The situation was only resolved after a group of employees indulged in a spot of boss-napping, holding four South Korean managers against their will. A local labour bureau then intervened and negotiated a termination plan, which will see employees receive one month’s salary for every year they have been employed.

Both news outlets have also been reflecting on the bigger picture in respect to the closure. Was it due to poor local management, or a sign of wider difficulties within the Samsung Group? Like so much of corporate Korea, BKE&T has a complicated lineage. Its parent, Bokwang Group, houses a number of Samsung spin-offs and is run by Hong Seok-gyu, brother-in-law of Samsung chairman Lee Kun-hee.

According to a filing with the Korean Stock Exchange, BKE&T submitted a restructuring plan with the Korean courts on June 17 after running up losses because of a sudden “market drop for the products of its main customer Nokia”.

Both Nokia and Samsung have seen their margins and revenues threatened by cheaper Chinese rivals such as Xiaomi, ZTE and Huawei. In the premium section of the market, Samsung has also been losing out to Apple since it started selling large screen iPhones.
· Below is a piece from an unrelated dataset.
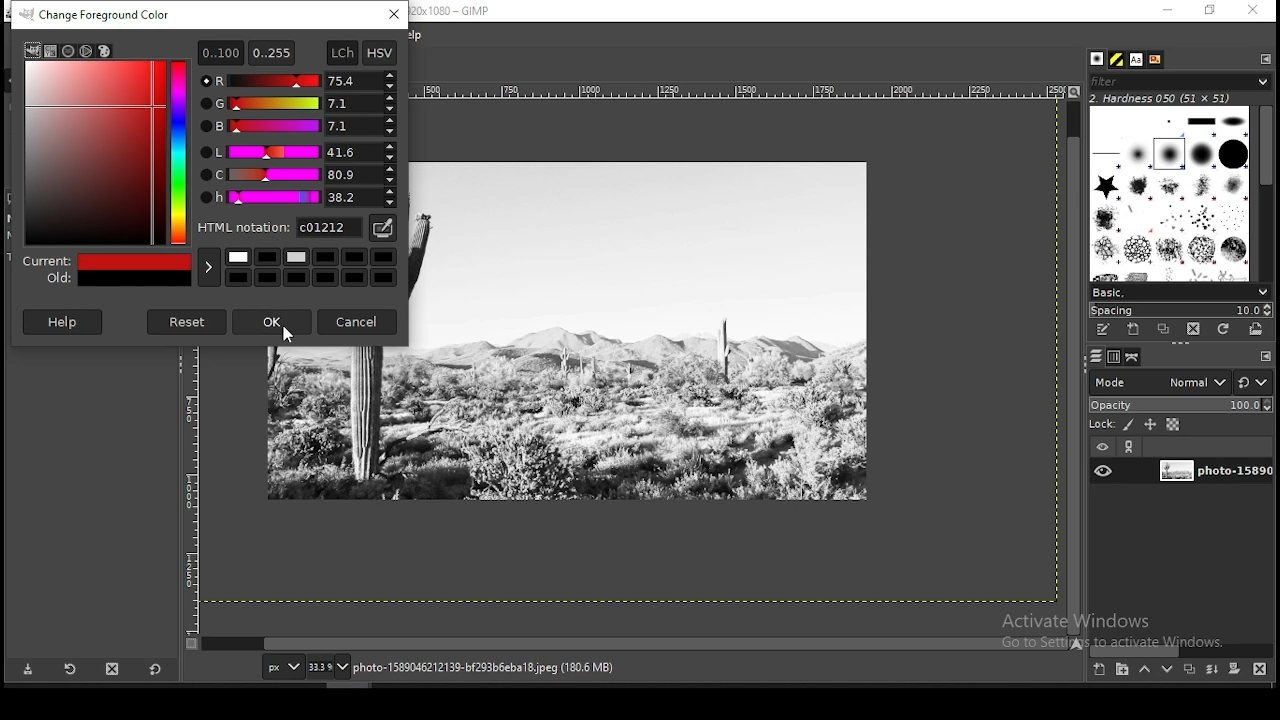  What do you see at coordinates (64, 321) in the screenshot?
I see `help` at bounding box center [64, 321]. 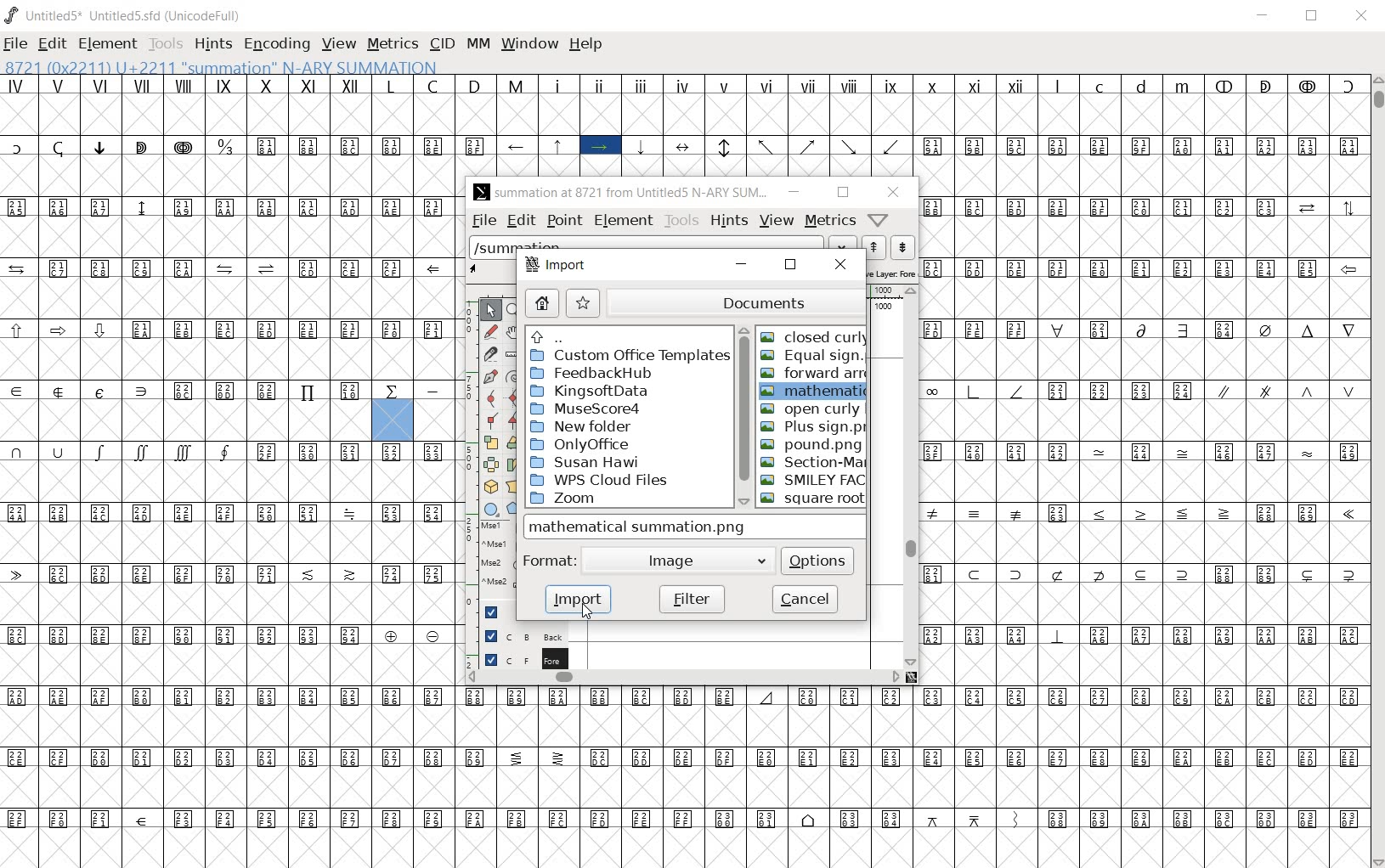 What do you see at coordinates (550, 559) in the screenshot?
I see `format` at bounding box center [550, 559].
BKE&T’s Chinese employees tell Caixin Weekly that Samsung set all the plant’s prices, selected its suppliers and purchased all of its output. At its height the plant had been operating 24 production lines and employed 1,000 staff. Earlier this year, this had been whittled down to just four production lines.

Another employee informs China Times the plant had been recording a gross margin of 8%, although almost two thirds of this was being repatriated back to Korea in the form of a technical support fee. He also complained that the plant had to pay depreciation fees even though most of the equipment, which had been shipped in from Korea, was already very old.

A Samsung representative tells Caixin Weekly the closure of one foundry does not signify wider troubles at the group even though its Chinese mobile phone shipments were only 9.3 million units during the first quarter, 54.8% down on the same period last year. During the second quarter, Samsung Electronics also posted its seventh straight profit decline, with revenues coming in 8% below analysts’ estimates. Since the middle of March the stock has slid 18.5%.

Recent events do not play well for Samsung’s stated grand plans for China where it ranks as one of the country’s largest foreign investors. As recently as January, its Greater China president Zhang Yuanyi was telling Guangzhou Daily the group planned total investments in the country of $30 billion by 2030, up from $16.8 billion in 2013.